- Work to complete: In the data that follows, find the line with "Given: Click the"; transcribe it, every later line up to the one with "Viewport: 870px width, 606px height.", and that line as well, exactly and with no others.

- Data shown:
+ + + + +

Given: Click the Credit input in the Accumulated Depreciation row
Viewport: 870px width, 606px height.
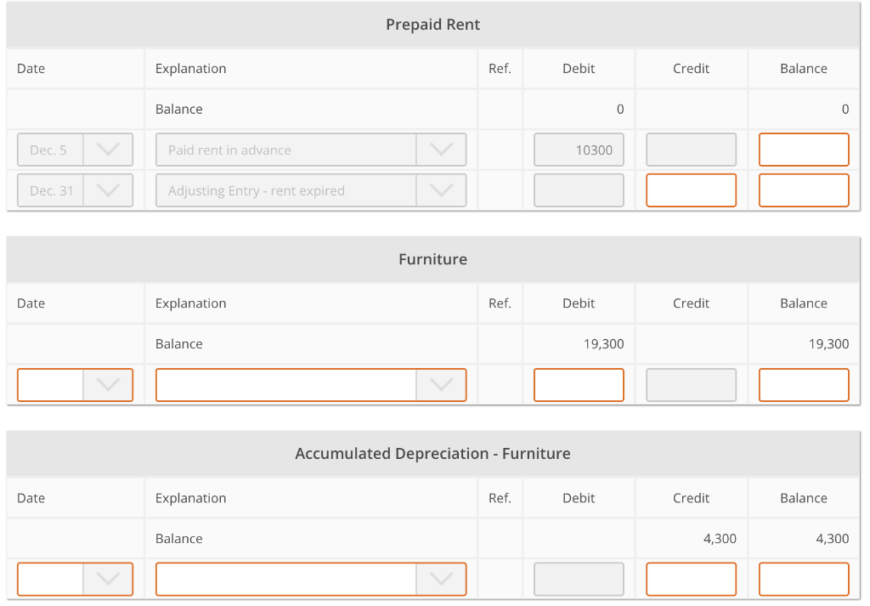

+ + + + +

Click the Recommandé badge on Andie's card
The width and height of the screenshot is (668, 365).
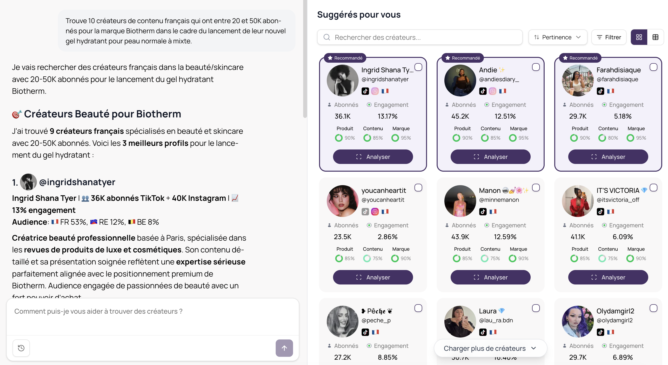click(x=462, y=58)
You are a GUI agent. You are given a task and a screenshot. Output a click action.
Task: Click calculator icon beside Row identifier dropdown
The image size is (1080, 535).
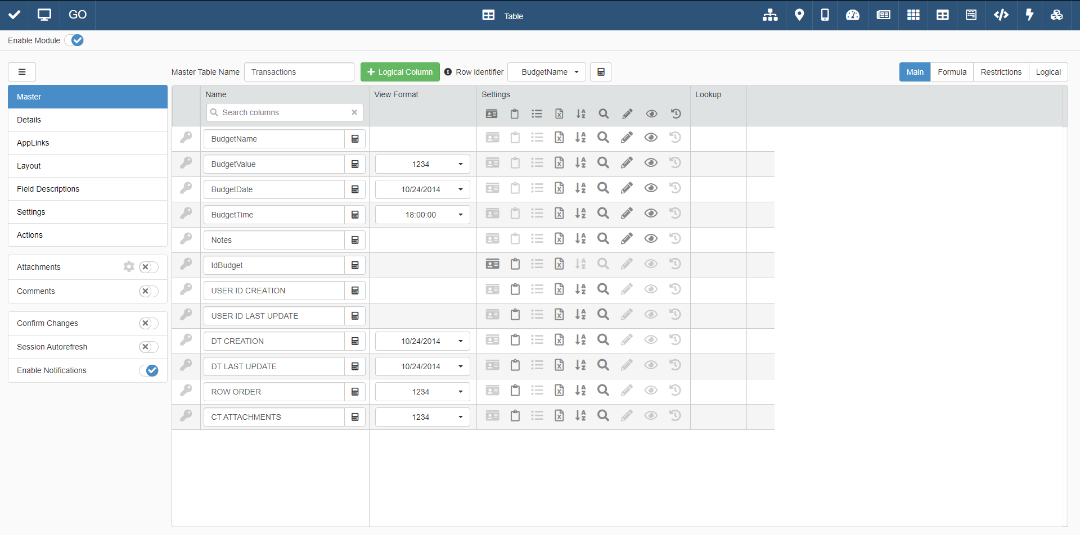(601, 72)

+ + + + +

- Output:
Given: Click the Credit input in the Accumulated Depreciation row
Viewport: 870px width, 606px height.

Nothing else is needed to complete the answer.